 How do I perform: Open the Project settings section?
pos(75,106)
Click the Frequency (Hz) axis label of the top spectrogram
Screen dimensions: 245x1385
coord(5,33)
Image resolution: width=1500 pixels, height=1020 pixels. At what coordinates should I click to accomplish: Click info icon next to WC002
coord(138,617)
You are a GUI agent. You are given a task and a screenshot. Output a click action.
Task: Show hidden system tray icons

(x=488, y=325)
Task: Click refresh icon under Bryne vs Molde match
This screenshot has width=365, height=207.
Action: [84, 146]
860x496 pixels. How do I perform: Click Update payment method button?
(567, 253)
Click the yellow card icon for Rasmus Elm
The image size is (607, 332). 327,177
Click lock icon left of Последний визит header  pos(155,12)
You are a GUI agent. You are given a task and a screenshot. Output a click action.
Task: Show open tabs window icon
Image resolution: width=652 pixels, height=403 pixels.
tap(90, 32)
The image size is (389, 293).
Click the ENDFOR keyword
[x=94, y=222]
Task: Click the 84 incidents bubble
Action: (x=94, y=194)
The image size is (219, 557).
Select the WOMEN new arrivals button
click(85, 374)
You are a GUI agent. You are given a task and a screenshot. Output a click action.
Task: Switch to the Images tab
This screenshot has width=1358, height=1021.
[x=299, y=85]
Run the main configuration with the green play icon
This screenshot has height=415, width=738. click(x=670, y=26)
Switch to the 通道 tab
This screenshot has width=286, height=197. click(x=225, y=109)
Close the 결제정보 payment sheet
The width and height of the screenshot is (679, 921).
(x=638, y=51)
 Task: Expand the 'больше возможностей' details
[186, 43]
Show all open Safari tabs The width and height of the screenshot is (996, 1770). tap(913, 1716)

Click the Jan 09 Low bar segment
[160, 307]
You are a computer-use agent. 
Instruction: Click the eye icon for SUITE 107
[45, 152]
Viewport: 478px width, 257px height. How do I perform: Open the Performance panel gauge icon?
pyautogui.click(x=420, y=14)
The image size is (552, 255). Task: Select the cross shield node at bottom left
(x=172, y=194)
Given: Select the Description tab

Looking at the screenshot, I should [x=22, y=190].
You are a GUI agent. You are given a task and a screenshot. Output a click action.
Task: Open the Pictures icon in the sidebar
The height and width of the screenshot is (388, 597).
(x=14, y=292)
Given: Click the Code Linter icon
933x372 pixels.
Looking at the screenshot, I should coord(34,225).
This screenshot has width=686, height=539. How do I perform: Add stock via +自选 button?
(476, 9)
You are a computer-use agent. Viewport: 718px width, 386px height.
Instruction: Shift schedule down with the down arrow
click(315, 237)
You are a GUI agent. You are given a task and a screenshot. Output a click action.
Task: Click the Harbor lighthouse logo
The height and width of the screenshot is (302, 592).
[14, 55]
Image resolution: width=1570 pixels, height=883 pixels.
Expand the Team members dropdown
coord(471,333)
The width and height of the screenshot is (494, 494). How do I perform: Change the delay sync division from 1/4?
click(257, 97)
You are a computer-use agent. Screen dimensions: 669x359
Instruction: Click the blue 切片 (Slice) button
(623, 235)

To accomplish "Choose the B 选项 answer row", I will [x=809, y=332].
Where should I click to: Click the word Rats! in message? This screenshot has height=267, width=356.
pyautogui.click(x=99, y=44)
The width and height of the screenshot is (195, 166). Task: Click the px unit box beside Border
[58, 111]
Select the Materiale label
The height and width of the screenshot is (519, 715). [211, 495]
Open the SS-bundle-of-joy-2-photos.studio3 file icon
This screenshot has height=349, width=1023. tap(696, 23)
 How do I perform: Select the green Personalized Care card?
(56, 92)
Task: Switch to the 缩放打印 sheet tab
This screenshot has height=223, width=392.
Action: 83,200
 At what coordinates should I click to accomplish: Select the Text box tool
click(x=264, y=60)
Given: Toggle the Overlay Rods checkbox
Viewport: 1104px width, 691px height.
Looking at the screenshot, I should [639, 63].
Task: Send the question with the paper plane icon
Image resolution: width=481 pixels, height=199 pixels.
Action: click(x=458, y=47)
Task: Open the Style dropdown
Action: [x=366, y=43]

::::::::

The whole listing above needs to be transcribed exactly.

 How do I perform: Open the Project settings section?
pos(75,106)
Click the Frequency (Hz) axis label of the top spectrogram
Screen dimensions: 245x1385
coord(5,33)
Image resolution: width=1500 pixels, height=1020 pixels. At what coordinates should I click to accomplish: Click info icon next to WC002
coord(138,617)
You are a GUI agent. You are given a task and a screenshot. Output a click action.
Task: Show hidden system tray icons

(x=488, y=325)
Task: Click refresh icon under Bryne vs Molde match
This screenshot has width=365, height=207.
Action: [84, 146]
860x496 pixels. How do I perform: Click Update payment method button?
(567, 253)
Click the yellow card icon for Rasmus Elm
The image size is (607, 332). 327,177
Click lock icon left of Последний визит header  pos(155,12)
You are a GUI agent. You are given a task and a screenshot. Output a click action.
Task: Show open tabs window icon
Image resolution: width=652 pixels, height=403 pixels.
tap(90, 32)
The image size is (389, 293).
Click the ENDFOR keyword
[x=94, y=222]
Task: Click the 84 incidents bubble
Action: (x=94, y=194)
The image size is (219, 557).
Select the WOMEN new arrivals button
click(85, 374)
You are a GUI agent. You are given a task and a screenshot. Output a click action.
Task: Switch to the Images tab
This screenshot has width=1358, height=1021.
[x=299, y=85]
Run the main configuration with the green play icon
This screenshot has height=415, width=738. click(x=670, y=26)
Switch to the 通道 tab
This screenshot has width=286, height=197. click(x=225, y=109)
Close the 결제정보 payment sheet
The width and height of the screenshot is (679, 921).
(x=638, y=51)
 Task: Expand the 'больше возможностей' details
[186, 43]
Show all open Safari tabs The width and height of the screenshot is (996, 1770). tap(913, 1716)

Click the Jan 09 Low bar segment
[160, 307]
You are a computer-use agent. 
Instruction: Click the eye icon for SUITE 107
[45, 152]
Viewport: 478px width, 257px height. How do I perform: Open the Performance panel gauge icon?
pyautogui.click(x=420, y=14)
The image size is (552, 255). Task: Select the cross shield node at bottom left
(x=172, y=194)
Given: Select the Description tab

Looking at the screenshot, I should [x=22, y=190].
You are a GUI agent. You are given a task and a screenshot. Output a click action.
Task: Open the Pictures icon in the sidebar
The height and width of the screenshot is (388, 597).
(x=14, y=292)
Given: Click the Code Linter icon
933x372 pixels.
Looking at the screenshot, I should coord(34,225).
This screenshot has width=686, height=539. How do I perform: Add stock via +自选 button?
(476, 9)
You are a computer-use agent. Viewport: 718px width, 386px height.
Instruction: Shift schedule down with the down arrow
click(315, 237)
You are a GUI agent. You are given a task and a screenshot. Output a click action.
Task: Click the Harbor lighthouse logo
The height and width of the screenshot is (302, 592).
[14, 55]
Image resolution: width=1570 pixels, height=883 pixels.
Expand the Team members dropdown
coord(471,333)
The width and height of the screenshot is (494, 494). How do I perform: Change the delay sync division from 1/4?
click(257, 97)
You are a computer-use agent. Screen dimensions: 669x359
Instruction: Click the blue 切片 (Slice) button
(623, 235)

To accomplish "Choose the B 选项 answer row", I will [x=809, y=332].
Where should I click to: Click the word Rats! in message? This screenshot has height=267, width=356.
pyautogui.click(x=99, y=44)
The width and height of the screenshot is (195, 166). Task: Click the px unit box beside Border
[58, 111]
Select the Materiale label
The height and width of the screenshot is (519, 715). [211, 495]
Open the SS-bundle-of-joy-2-photos.studio3 file icon
This screenshot has height=349, width=1023. tap(696, 23)
 How do I perform: Select the green Personalized Care card?
(56, 92)
Task: Switch to the 缩放打印 sheet tab
This screenshot has height=223, width=392.
Action: 83,200
 At what coordinates should I click to accomplish: Select the Text box tool
click(x=264, y=60)
Given: Toggle the Overlay Rods checkbox
Viewport: 1104px width, 691px height.
Looking at the screenshot, I should [639, 63].
Task: Send the question with the paper plane icon
Image resolution: width=481 pixels, height=199 pixels.
Action: click(x=458, y=47)
Task: Open the Style dropdown
Action: [x=366, y=43]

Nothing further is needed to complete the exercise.